The US Secretary of State, Marco Rubio, meets with US cabinet members.

Rubio confirmed the State Department revoked Ozturk’s visa. State Department spokesperson Tricia McLaughlin posted on X that an investigation found that Ozturk “engaged in activities in support of Hamas.”

“It’s just that simple. I think it’s crazy, I think it’s stupid for any country in the world to welcome people into their country that are going to go to your universities as visitors, and say ‘I’m going to your universities to start a riot,’” Rubio said. “We don’t want it. We don’t want it in our country. Go back and do it in your country.”

President Donald Trump issued an executive order in January empowering the State Department to revoke student visas and to deport “Hamas sympathizers,” saying that colleges across the country have been “infested with radicalism.”

The deportations gained national attention when Columbia graduate student Mahmoud Khalil was arrested over his role in the university’s demonstrations last year. After his arrest and relocation to Louisiana, the Department of Homeland Security announced that two protestors from Columbia had their student visas revoked. A researcher at Georgetown, Badar Khan Suri, was also arrested and sent to Louisiana and has filed a lawsuit demanding release.

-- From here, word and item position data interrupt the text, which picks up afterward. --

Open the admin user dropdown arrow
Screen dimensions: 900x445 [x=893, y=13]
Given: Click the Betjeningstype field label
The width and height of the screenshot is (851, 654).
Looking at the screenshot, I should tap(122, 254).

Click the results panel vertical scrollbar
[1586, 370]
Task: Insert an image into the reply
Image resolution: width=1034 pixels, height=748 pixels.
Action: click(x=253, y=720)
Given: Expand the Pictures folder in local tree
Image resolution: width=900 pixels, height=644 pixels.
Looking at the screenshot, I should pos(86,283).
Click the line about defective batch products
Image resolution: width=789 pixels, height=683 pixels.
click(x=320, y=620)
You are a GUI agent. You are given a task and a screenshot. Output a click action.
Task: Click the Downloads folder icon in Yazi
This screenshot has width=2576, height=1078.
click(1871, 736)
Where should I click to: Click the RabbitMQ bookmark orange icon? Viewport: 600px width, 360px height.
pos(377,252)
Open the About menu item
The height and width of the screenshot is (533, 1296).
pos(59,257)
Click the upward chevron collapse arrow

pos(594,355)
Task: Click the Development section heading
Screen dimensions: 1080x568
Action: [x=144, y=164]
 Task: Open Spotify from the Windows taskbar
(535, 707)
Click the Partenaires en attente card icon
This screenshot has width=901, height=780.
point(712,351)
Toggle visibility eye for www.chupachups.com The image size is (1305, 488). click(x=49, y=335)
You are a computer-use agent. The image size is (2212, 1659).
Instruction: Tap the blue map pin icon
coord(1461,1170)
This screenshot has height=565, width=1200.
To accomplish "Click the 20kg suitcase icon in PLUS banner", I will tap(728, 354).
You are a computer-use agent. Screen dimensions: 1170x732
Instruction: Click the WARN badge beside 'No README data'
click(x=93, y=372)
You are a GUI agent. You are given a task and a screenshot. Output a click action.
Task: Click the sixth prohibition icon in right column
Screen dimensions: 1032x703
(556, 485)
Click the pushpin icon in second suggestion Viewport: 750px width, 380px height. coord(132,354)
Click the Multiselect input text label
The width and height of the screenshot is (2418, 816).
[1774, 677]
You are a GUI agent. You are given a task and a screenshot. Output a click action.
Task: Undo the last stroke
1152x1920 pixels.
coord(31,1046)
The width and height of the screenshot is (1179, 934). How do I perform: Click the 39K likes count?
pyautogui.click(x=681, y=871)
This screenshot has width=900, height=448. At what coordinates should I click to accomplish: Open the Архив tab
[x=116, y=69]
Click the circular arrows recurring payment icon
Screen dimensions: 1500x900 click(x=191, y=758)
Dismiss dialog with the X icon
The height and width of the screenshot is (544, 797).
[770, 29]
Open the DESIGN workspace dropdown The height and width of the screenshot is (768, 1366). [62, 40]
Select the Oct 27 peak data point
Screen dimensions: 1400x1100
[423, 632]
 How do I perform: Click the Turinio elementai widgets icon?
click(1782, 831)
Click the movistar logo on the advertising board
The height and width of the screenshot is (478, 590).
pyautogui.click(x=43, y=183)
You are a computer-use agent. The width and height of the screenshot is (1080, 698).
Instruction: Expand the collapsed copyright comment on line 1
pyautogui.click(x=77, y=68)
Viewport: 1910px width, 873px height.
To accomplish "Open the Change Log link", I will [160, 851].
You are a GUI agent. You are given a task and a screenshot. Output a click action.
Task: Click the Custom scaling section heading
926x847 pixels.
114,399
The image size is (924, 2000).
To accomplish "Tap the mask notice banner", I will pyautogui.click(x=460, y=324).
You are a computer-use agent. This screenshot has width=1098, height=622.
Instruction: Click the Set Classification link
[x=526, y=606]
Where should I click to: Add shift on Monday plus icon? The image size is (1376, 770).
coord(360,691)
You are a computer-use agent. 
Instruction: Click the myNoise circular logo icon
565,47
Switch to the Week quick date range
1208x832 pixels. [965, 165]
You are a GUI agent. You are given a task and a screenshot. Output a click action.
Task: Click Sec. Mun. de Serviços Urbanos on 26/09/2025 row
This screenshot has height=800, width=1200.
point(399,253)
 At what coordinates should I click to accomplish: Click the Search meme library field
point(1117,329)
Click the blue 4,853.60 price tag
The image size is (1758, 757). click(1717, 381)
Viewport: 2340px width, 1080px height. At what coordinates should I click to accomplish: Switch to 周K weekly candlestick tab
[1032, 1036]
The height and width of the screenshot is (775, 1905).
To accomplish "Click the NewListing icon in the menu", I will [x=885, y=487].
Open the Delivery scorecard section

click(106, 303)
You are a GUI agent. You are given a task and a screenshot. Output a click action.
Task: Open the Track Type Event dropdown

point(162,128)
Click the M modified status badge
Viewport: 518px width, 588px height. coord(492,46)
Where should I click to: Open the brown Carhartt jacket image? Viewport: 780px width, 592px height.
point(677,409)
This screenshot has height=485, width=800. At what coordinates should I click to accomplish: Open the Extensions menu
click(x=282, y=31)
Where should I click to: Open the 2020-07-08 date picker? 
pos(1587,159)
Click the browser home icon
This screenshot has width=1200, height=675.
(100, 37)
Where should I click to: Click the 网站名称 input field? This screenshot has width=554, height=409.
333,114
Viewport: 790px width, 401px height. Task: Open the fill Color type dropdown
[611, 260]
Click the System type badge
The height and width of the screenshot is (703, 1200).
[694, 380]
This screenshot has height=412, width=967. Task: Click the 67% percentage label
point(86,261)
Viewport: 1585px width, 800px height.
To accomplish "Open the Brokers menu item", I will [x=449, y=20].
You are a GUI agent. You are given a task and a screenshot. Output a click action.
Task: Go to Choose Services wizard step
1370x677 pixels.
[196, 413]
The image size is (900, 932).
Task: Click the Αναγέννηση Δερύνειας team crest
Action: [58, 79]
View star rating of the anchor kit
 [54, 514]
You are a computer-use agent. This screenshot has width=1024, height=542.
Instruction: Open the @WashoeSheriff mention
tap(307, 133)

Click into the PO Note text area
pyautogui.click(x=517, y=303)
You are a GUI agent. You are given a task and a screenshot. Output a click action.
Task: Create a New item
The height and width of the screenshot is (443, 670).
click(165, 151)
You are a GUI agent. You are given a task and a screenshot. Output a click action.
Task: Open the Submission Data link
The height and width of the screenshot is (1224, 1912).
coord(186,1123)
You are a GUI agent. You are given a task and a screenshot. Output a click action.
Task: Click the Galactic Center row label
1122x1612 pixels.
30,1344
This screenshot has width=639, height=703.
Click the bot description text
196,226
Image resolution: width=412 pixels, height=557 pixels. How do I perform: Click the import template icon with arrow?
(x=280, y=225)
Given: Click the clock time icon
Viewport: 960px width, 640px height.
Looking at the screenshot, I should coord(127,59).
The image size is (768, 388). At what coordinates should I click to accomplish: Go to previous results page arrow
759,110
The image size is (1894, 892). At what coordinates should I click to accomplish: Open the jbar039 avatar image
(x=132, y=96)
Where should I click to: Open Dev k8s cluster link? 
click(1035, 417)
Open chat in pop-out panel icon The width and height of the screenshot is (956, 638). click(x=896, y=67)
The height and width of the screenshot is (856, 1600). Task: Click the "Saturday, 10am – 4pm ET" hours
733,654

Democrats have increasingly questioned the legal basis for Rubio to enact these deportations and argued the State Department is “chilling free speech.” However, Rubio said the State Department is not slowing down, adding they are “looking every day” for more visas to revoke.

“We’re just not gonna have it,” Rubio said. “So we’ll revoke your visa and once your visa is revoked you’re illegally in the country and you have to leave.”